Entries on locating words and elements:
^^^^^^^^^^^^^^^^

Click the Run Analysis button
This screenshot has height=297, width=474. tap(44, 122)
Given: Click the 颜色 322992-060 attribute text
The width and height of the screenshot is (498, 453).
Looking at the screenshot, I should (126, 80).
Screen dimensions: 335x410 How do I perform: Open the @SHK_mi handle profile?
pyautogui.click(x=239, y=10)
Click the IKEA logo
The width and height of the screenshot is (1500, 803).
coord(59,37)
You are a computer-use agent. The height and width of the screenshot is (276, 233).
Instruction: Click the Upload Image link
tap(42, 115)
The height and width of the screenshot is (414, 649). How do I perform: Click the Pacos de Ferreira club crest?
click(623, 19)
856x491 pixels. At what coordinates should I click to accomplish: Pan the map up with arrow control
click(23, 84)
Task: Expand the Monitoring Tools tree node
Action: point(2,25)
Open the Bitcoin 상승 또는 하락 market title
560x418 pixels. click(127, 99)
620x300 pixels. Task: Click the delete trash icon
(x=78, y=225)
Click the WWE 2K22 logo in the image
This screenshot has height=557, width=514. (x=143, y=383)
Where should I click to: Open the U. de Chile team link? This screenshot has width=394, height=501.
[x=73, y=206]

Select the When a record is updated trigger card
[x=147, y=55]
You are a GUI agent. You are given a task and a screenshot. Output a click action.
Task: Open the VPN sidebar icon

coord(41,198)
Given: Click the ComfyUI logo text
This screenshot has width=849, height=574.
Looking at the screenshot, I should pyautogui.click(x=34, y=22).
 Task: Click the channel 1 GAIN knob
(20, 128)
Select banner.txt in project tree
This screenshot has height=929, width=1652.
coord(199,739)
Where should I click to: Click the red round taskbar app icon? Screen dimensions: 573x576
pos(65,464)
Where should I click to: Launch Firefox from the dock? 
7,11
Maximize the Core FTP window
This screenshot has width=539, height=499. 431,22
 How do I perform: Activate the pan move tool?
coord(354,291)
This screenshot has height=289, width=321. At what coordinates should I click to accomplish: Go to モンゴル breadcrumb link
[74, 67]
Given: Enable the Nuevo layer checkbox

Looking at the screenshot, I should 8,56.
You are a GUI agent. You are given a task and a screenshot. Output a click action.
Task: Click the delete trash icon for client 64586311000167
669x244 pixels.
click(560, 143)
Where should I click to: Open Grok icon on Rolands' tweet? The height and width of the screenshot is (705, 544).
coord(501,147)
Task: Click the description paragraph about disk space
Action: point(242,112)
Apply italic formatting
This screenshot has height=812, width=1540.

^^^^^^^^^^^^^^^^

◆ WHAT YOU HAVE TO DO:
Return every one of the items above word for word, with nothing changed.

◆ RESULT:
Click the Run Analysis button
This screenshot has height=297, width=474. tap(44, 122)
Given: Click the 颜色 322992-060 attribute text
The width and height of the screenshot is (498, 453).
Looking at the screenshot, I should (126, 80).
Screen dimensions: 335x410 How do I perform: Open the @SHK_mi handle profile?
pyautogui.click(x=239, y=10)
Click the IKEA logo
The width and height of the screenshot is (1500, 803).
coord(59,37)
You are a computer-use agent. The height and width of the screenshot is (276, 233).
Instruction: Click the Upload Image link
tap(42, 115)
The height and width of the screenshot is (414, 649). How do I perform: Click the Pacos de Ferreira club crest?
click(623, 19)
856x491 pixels. At what coordinates should I click to accomplish: Pan the map up with arrow control
click(23, 84)
Task: Expand the Monitoring Tools tree node
Action: point(2,25)
Open the Bitcoin 상승 또는 하락 market title
560x418 pixels. click(127, 99)
620x300 pixels. Task: Click the delete trash icon
(x=78, y=225)
Click the WWE 2K22 logo in the image
This screenshot has height=557, width=514. (x=143, y=383)
Where should I click to: Open the U. de Chile team link? This screenshot has width=394, height=501.
[x=73, y=206]

Select the When a record is updated trigger card
[x=147, y=55]
You are a GUI agent. You are given a task and a screenshot. Output a click action.
Task: Open the VPN sidebar icon

coord(41,198)
Given: Click the ComfyUI logo text
This screenshot has width=849, height=574.
Looking at the screenshot, I should pyautogui.click(x=34, y=22).
 Task: Click the channel 1 GAIN knob
(20, 128)
Select banner.txt in project tree
This screenshot has height=929, width=1652.
coord(199,739)
Where should I click to: Click the red round taskbar app icon? Screen dimensions: 573x576
pos(65,464)
Where should I click to: Launch Firefox from the dock? 
7,11
Maximize the Core FTP window
This screenshot has width=539, height=499. 431,22
 How do I perform: Activate the pan move tool?
coord(354,291)
This screenshot has height=289, width=321. At what coordinates should I click to accomplish: Go to モンゴル breadcrumb link
[74, 67]
Given: Enable the Nuevo layer checkbox

Looking at the screenshot, I should 8,56.
You are a GUI agent. You are given a task and a screenshot. Output a click action.
Task: Click the delete trash icon for client 64586311000167
669x244 pixels.
click(560, 143)
Where should I click to: Open Grok icon on Rolands' tweet? The height and width of the screenshot is (705, 544).
coord(501,147)
Task: Click the description paragraph about disk space
Action: point(242,112)
Apply italic formatting
This screenshot has height=812, width=1540.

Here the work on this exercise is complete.